* **Questions on the material**
A - Answer these questions using the White Noise review:
(i) Which novel is the film adapted from, and in what year was it published?
(ii) Which actor plays Jack Gladney?
(iii) What drives the entire town from their homes?
B - Duplicate the White Noise review text between "After finding some" and "pills is revealed.", inclusive.
Text shown below:
Streaming Review: White Noise
Streaming Review: White Noise
28 January 2023
Many don’t like White Noise. The latest film, written and directed by Noah Baumbach, has polarised audiences who don’t know what to make of its absurdity and different tones. The one part that has garnered universal praise is a fun dance sequence in a supermarket at the film’s closing credits. The main characters grasp at products as they move towards the checkouts. The sequence functions as an image of a materialist life, soon to end, and reflects the questions at the heart of White Noise; how do we live when we know our lives will end? What do we believe about death if we believe nothing at all?
Baumbach has adapted White Noise from Don Delillo’s 1985 novel of the same title. Jack Gladney (Adam Driver) is an academic living with his blended family in Ohio in the 1980s, teaching at a nearby university. The Gladneys are a family defined by wants and consumption, sharing a rambling suburban house filled with supermarket food, toys and consumer goods.
After finding some mysterious pills in the house, Jack fears that his wife Babette, played by writer/director Gretta Gerwig, has developed a dependency on medication. Their lives are further disrupted when a nearby chemical disaster creates a poisonous cloud of black smoke that drives the entire town from their homes. Jack’s suspicions about his wife’s problems are brought to the fore as the family deals with the existential threat in the skies above, and the truth about the mysterious pills is revealed.
End of Text shown.
Information provided below:
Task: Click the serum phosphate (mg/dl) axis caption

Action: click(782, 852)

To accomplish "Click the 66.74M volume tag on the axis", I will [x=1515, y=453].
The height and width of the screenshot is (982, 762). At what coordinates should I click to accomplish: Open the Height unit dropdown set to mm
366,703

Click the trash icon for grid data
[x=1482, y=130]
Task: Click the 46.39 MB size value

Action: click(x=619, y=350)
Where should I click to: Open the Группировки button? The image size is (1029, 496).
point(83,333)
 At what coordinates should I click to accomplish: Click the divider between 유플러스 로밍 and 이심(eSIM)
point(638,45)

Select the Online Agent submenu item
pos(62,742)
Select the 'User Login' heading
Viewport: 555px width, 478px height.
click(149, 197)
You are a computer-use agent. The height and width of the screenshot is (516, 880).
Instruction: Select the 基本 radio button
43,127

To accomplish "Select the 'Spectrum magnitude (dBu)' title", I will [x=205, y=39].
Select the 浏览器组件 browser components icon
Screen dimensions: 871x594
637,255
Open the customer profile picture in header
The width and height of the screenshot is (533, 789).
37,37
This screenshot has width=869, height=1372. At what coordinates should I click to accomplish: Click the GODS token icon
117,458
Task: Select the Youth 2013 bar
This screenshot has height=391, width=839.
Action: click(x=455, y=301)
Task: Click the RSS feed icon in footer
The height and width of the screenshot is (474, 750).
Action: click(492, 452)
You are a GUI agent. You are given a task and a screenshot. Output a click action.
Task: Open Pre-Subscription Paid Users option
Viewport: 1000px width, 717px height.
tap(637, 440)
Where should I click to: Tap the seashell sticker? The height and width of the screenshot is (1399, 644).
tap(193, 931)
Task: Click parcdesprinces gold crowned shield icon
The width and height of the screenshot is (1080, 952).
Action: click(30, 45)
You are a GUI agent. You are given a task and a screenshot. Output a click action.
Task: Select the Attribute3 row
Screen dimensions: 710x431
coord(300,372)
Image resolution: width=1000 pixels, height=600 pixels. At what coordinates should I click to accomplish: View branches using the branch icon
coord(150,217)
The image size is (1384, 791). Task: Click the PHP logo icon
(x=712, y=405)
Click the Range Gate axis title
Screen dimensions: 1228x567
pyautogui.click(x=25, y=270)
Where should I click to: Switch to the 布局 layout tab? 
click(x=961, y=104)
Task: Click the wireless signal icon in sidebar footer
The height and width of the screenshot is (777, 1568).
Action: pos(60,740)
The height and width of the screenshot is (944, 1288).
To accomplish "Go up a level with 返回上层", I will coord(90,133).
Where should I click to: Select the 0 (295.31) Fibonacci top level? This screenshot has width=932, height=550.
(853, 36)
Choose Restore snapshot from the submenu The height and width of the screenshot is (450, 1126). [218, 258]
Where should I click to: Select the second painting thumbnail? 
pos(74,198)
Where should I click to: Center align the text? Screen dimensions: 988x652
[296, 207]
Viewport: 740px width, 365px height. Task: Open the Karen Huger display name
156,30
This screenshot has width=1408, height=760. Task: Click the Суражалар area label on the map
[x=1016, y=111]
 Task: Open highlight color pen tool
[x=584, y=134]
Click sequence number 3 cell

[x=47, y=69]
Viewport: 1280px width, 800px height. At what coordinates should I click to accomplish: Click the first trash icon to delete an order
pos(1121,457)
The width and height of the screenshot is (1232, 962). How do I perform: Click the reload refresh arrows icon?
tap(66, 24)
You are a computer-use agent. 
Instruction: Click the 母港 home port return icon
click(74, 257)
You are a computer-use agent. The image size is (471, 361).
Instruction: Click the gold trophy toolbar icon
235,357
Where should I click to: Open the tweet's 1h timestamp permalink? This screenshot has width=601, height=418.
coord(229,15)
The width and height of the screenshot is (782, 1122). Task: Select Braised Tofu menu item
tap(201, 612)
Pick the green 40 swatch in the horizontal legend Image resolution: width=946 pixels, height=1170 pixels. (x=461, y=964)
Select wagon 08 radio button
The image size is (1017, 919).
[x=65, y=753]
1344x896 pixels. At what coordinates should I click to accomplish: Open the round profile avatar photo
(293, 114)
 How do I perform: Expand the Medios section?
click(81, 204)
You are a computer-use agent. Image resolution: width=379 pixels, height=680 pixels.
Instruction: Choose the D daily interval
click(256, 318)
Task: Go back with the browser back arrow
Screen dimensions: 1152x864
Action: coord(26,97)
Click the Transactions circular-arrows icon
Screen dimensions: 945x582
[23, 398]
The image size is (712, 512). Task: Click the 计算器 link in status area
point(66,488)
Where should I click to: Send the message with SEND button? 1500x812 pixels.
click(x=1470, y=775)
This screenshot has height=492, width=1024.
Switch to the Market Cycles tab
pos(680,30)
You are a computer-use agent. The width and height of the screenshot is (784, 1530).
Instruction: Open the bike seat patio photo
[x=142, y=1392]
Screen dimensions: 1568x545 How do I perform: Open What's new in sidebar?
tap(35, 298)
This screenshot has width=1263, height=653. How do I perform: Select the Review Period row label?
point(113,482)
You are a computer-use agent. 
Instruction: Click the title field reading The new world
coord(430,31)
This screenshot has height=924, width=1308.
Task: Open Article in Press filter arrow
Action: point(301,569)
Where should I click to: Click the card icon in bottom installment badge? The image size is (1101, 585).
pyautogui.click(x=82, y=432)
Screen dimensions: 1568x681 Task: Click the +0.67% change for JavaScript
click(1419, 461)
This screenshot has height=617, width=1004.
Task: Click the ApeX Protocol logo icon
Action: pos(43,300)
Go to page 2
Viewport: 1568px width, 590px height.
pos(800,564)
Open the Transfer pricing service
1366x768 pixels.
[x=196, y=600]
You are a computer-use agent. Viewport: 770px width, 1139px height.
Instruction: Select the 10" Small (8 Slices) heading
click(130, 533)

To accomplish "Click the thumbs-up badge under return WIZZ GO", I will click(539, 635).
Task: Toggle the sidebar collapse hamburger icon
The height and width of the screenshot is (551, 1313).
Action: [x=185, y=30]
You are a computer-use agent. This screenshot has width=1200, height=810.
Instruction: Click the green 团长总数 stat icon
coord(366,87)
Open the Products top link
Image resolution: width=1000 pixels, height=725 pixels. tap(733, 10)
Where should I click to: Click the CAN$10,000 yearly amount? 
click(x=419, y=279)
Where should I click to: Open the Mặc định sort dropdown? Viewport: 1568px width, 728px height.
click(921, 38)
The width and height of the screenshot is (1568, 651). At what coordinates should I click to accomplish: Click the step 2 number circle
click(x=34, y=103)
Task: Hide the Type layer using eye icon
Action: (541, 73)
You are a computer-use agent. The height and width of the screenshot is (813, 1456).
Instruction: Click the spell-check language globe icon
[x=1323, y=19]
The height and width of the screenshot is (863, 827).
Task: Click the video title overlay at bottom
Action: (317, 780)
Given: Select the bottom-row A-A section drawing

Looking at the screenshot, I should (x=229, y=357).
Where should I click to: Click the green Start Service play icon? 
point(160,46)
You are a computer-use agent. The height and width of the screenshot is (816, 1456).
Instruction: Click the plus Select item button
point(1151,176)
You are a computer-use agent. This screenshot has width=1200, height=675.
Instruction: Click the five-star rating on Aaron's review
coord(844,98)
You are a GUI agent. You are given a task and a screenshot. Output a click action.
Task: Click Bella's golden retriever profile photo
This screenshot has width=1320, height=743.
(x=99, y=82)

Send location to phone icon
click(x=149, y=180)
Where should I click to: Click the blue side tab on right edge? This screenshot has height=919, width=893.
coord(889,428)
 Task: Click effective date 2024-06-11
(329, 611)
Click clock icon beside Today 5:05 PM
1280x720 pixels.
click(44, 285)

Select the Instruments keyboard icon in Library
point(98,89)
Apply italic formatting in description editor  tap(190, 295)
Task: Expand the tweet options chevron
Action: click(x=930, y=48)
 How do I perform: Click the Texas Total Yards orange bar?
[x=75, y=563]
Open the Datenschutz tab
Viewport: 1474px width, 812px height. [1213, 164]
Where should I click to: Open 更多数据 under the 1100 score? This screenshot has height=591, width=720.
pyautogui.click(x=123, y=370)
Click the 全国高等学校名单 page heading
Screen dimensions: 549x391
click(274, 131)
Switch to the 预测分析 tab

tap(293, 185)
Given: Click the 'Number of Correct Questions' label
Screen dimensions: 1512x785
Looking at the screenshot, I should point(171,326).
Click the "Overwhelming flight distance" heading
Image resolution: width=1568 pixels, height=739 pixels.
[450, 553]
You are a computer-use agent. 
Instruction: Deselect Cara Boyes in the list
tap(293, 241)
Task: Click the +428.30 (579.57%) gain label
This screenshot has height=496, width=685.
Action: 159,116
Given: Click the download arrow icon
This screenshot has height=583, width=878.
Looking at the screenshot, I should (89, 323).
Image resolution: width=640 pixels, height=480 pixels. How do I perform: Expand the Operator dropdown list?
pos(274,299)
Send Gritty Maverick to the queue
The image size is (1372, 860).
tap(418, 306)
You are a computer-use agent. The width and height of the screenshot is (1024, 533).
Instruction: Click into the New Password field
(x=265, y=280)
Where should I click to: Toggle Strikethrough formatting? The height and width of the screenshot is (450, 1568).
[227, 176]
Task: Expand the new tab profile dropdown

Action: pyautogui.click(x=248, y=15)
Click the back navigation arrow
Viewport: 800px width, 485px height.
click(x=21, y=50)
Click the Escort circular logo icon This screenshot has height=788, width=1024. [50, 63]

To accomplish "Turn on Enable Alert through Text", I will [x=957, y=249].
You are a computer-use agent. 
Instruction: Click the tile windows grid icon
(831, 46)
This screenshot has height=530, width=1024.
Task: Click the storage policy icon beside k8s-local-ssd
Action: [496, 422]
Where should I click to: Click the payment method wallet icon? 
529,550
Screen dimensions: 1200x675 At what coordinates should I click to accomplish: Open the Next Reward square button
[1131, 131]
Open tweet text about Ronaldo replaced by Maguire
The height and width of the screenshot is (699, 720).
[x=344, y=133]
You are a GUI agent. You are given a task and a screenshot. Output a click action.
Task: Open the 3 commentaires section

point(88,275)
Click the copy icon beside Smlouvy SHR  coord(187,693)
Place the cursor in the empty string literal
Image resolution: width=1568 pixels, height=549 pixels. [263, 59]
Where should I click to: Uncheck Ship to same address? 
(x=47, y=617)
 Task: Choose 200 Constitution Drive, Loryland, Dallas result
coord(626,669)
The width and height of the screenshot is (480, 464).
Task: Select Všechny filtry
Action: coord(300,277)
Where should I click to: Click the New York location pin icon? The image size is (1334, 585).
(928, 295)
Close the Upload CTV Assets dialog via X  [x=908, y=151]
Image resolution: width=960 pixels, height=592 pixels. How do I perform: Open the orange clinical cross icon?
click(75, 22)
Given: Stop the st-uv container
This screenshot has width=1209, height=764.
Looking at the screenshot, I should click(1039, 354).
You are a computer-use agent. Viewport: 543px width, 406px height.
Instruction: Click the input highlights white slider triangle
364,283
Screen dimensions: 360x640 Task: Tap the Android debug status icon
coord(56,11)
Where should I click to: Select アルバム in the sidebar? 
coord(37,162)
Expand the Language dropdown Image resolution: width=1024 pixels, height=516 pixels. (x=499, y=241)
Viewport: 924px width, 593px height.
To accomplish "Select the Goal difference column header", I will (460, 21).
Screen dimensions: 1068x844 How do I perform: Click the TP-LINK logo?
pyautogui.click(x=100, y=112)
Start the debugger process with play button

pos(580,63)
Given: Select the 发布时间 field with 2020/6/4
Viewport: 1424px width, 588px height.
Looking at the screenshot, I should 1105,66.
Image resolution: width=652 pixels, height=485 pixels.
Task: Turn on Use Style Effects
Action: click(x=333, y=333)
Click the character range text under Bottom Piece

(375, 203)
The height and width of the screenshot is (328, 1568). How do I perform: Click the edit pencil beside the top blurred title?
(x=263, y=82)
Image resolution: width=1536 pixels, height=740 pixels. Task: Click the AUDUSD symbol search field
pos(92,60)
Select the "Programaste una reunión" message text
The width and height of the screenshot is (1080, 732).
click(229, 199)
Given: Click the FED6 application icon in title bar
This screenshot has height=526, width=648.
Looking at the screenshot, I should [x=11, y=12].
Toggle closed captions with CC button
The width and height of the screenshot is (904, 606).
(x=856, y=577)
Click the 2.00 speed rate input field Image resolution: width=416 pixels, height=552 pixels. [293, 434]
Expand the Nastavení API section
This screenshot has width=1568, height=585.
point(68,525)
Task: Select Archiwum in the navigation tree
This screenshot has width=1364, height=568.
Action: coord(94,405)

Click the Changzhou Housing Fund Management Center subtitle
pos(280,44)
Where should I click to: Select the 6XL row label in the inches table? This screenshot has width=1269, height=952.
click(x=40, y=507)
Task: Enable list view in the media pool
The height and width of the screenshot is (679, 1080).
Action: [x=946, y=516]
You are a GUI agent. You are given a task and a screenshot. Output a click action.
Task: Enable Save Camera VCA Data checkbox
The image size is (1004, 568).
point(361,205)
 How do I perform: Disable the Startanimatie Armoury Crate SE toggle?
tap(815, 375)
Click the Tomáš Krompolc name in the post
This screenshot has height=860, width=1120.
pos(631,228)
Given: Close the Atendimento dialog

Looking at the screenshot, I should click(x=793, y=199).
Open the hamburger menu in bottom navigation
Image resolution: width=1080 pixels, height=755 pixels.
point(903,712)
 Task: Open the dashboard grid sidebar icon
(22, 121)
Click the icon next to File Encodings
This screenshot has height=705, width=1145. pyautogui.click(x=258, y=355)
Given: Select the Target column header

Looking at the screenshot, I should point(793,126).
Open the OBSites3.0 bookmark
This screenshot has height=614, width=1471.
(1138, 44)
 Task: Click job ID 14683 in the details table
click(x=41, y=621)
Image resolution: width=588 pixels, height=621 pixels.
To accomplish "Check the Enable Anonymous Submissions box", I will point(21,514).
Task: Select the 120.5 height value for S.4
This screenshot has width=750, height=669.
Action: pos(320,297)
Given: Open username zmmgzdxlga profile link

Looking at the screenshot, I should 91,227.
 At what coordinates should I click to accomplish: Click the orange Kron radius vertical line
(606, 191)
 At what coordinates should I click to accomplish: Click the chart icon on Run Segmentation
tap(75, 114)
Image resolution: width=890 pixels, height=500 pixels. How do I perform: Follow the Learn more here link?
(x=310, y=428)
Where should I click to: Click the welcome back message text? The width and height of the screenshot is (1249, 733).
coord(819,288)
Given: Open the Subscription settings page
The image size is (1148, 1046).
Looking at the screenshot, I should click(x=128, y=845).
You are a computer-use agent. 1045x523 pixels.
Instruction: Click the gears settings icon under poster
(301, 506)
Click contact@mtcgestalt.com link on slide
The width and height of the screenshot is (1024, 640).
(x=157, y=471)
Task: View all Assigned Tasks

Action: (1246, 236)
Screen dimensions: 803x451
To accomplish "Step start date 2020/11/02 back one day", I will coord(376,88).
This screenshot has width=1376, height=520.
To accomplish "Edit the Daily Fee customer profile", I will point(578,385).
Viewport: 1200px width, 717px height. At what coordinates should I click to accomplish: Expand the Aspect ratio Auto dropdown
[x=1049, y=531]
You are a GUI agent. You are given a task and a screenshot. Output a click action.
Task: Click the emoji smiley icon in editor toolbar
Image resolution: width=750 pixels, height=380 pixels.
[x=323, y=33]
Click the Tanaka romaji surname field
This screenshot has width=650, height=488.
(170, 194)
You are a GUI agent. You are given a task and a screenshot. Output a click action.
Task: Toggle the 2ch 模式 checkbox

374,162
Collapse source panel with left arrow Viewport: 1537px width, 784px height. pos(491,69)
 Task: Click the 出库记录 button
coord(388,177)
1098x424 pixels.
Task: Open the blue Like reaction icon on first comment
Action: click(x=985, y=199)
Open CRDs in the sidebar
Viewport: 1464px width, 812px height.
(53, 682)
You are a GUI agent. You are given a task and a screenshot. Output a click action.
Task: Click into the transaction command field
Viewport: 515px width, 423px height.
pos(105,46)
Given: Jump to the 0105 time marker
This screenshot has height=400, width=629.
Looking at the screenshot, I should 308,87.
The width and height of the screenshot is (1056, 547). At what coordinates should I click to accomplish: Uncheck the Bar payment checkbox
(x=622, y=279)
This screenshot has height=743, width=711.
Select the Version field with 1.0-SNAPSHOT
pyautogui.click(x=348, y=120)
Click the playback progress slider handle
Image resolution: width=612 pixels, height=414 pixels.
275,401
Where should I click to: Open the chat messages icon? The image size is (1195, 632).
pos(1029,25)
End of Information provided.
* **Expected results**
A -
(i) Don Delillo's 1985 novel of the same title, White Noise.
(ii) Adam Driver.
(iii) A poisonous cloud of black smoke created by a nearby chemical disaster.

B -
After finding some mysterious pills in the house, Jack fears that his wife Babette, played by writer/director Gretta Gerwig, has developed a dependency on medication. Their lives are further disrupted when a nearby chemical disaster creates a poisonous cloud of black smoke that drives the entire town from their homes. Jack’s suspicions about his wife’s problems are brought to the fore as the family deals with the existential threat in the skies above, and the truth about the mysterious pills is revealed.